= Carroll Hunting Lodge =

Historic building in Baltimore, Maryland, US

Carroll Hunting Lodge is a stone house built around 1790, in the Cheswolde area of Baltimore, Maryland. It is a Baltimore City Landmark, and one of the oldest in the surrounding neighborhood. The house stands on land formerly owned by Charles Carroll of Carrollton (1737–1832), a signer of the Declaration of Independence. Whether Carroll used the house is unknown.

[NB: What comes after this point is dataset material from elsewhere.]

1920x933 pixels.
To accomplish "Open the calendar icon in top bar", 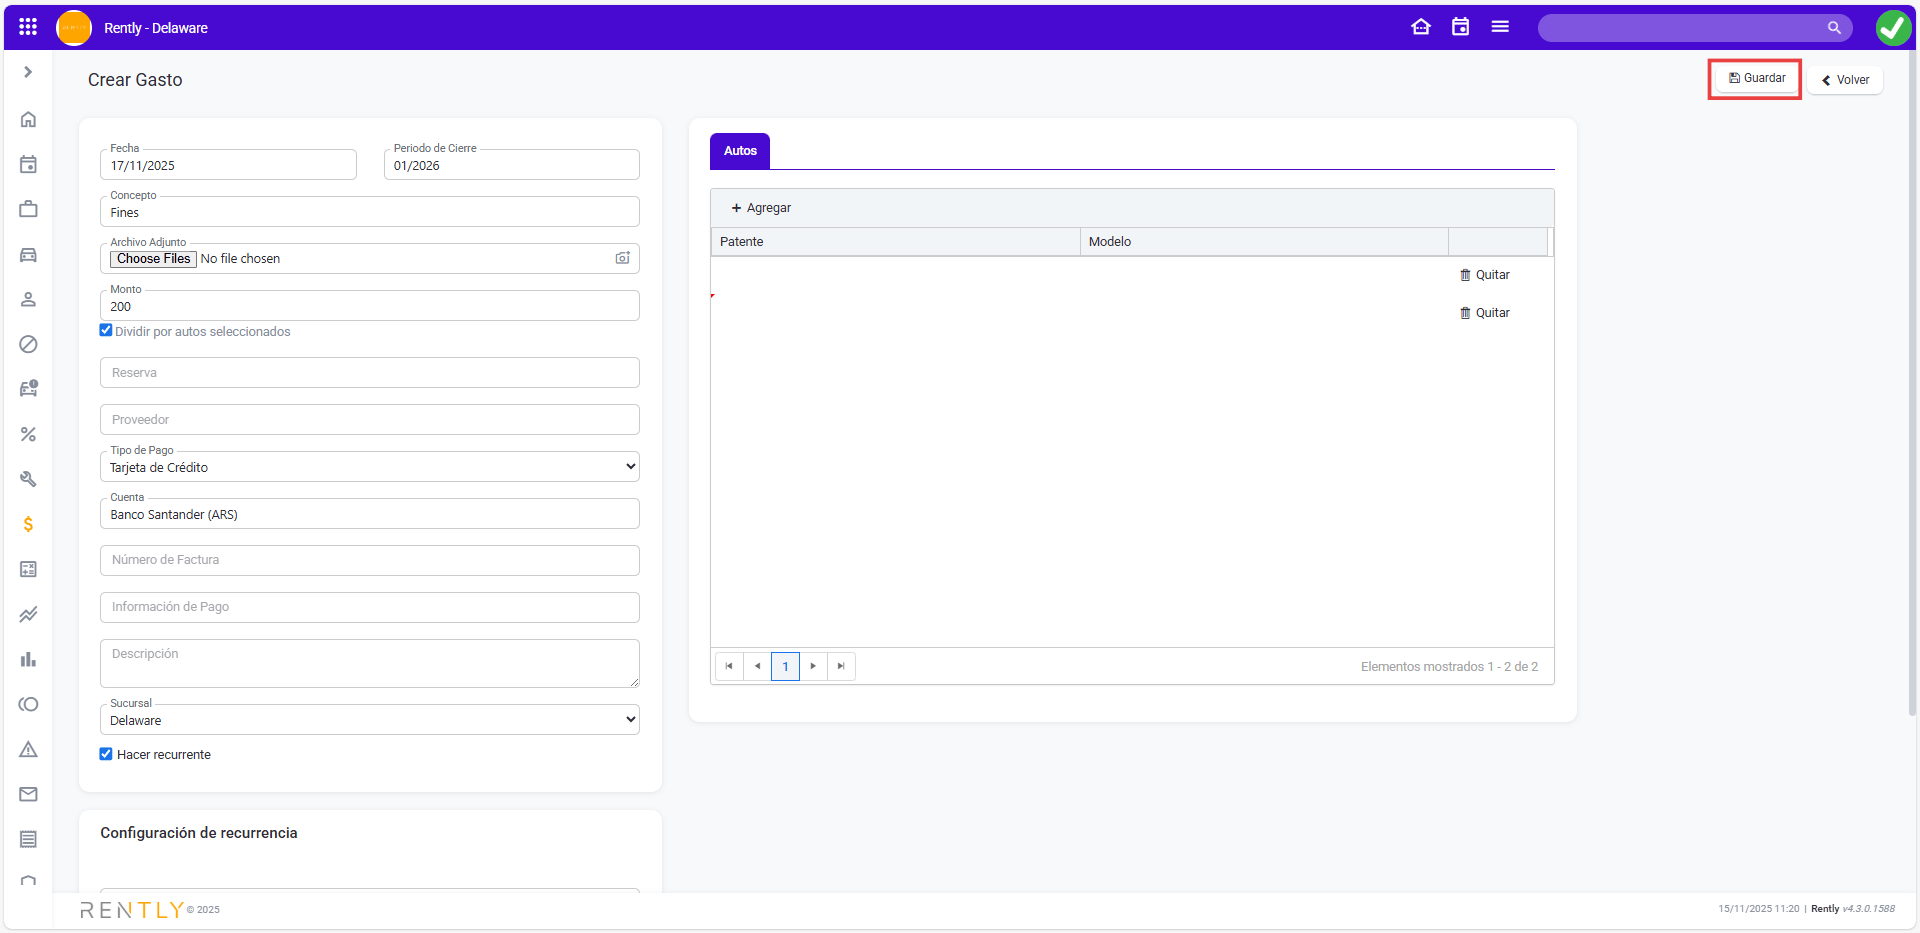I will (x=1460, y=27).
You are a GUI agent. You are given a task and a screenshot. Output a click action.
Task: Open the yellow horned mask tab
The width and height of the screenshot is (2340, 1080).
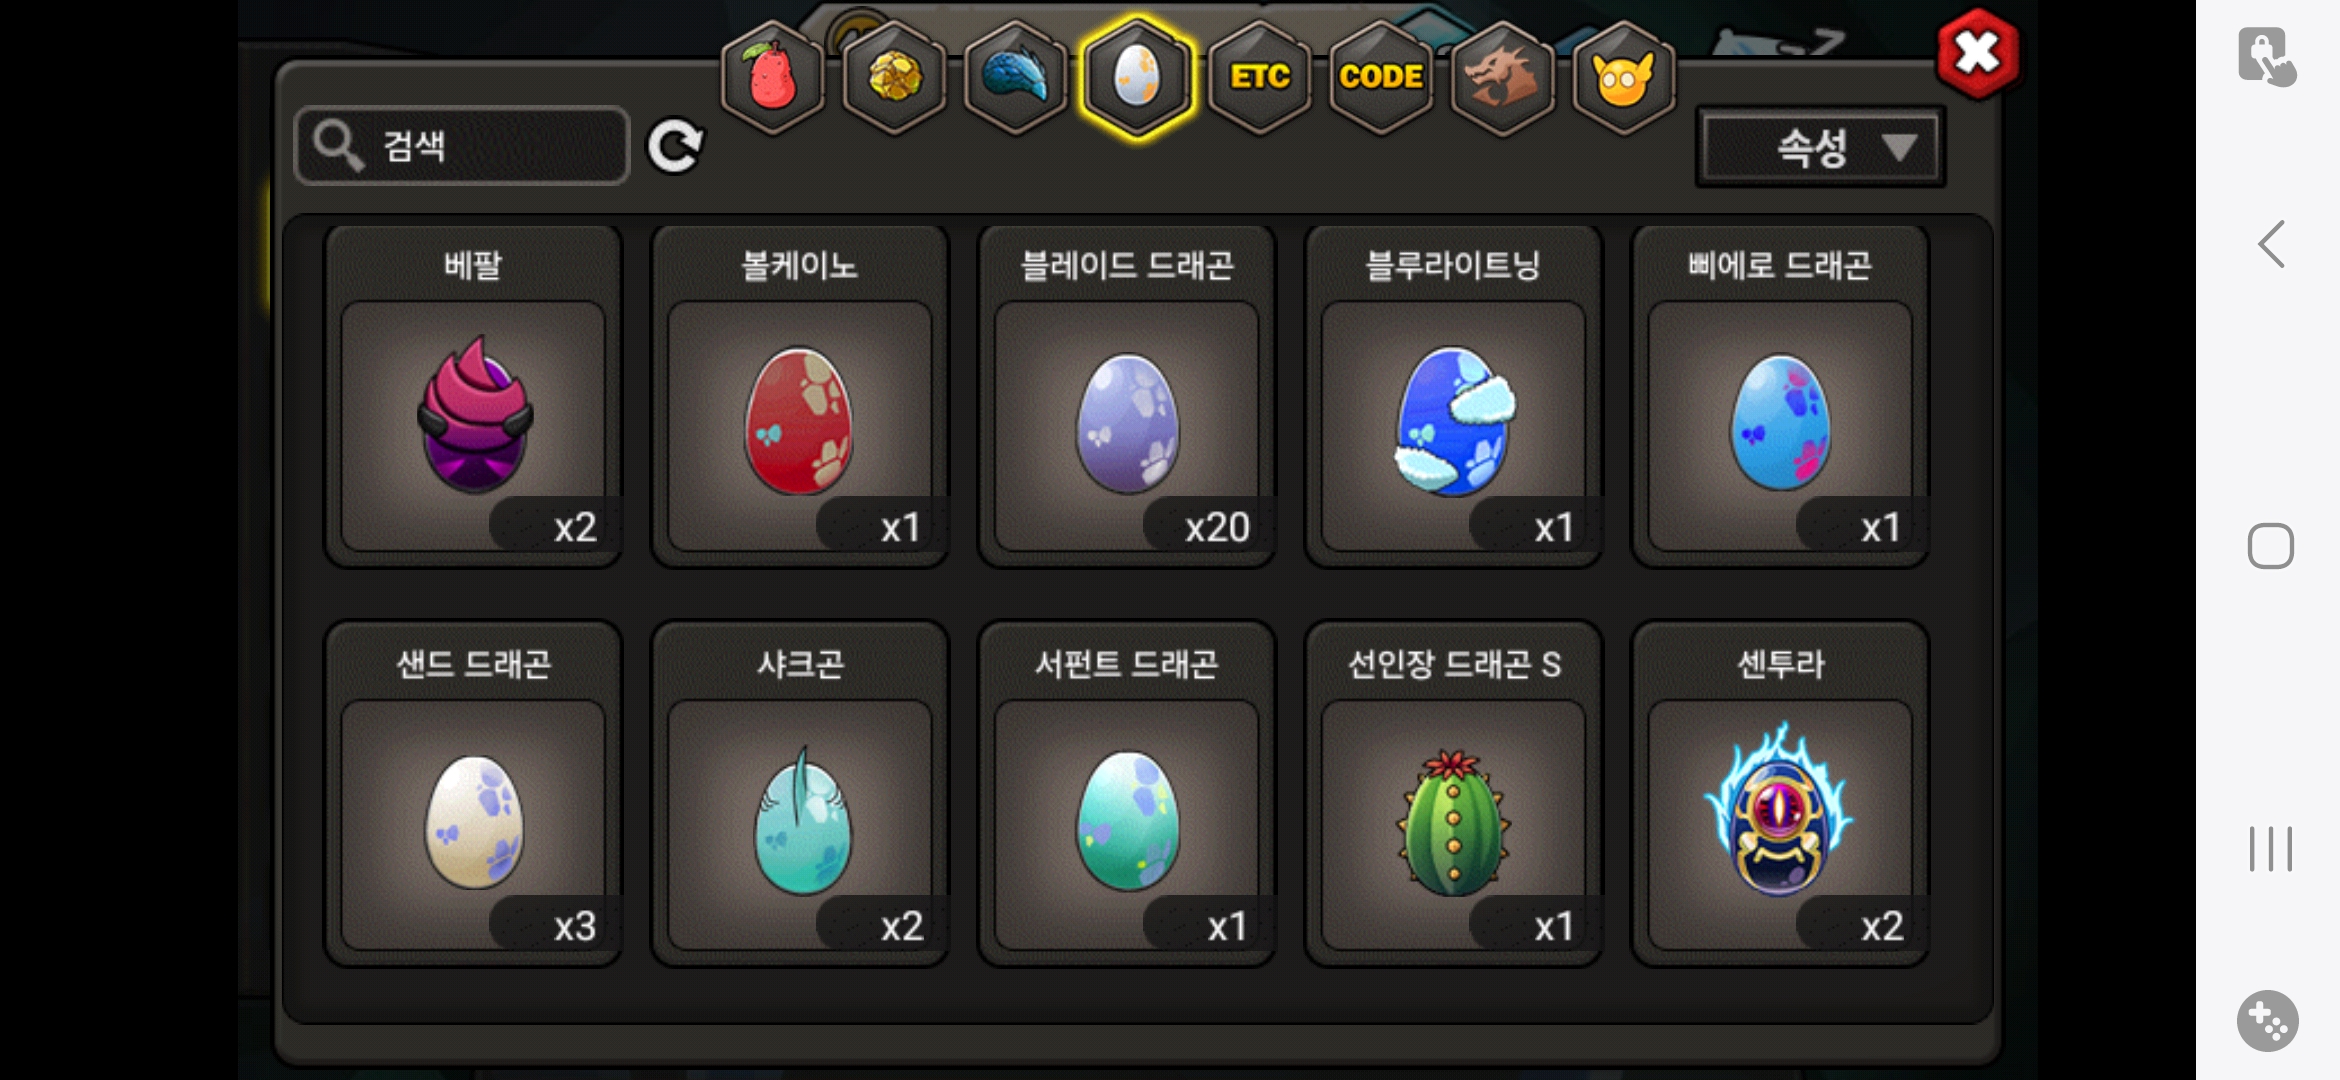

The house was built on a 1,200-acre tract owned by Charles Carroll called "Labrynth"; Labyrinth may also have been the historic name for the house. There is no evidence that Carroll used the house as a hunting lodge, but it is likely it was built as the foreman's house for an adjacent mill that Carroll owned. From 1803 to 1809, the property was owned by Bernard Sourzac, one of several French immigrants from Haiti who settled in Mount Washington in the early 1800s. Years later, in the mid-19th century, the property formed part of a light industrial complex of snuff and tobacco mills along the Western Run, known as the Pimlico Tobacco Works. An advertisement from that period shows both men and women smoking and taking snuff. The great flood of 1868 caused much damage to the mill property, and this imposing structure is the one surviving building. It is an excellent example of Maryland 18th-century vernacular architecture in its symmetry and simplicity; its heavy stone construction suggests how remote this area was, at that time, from the fashionable City of Baltimore.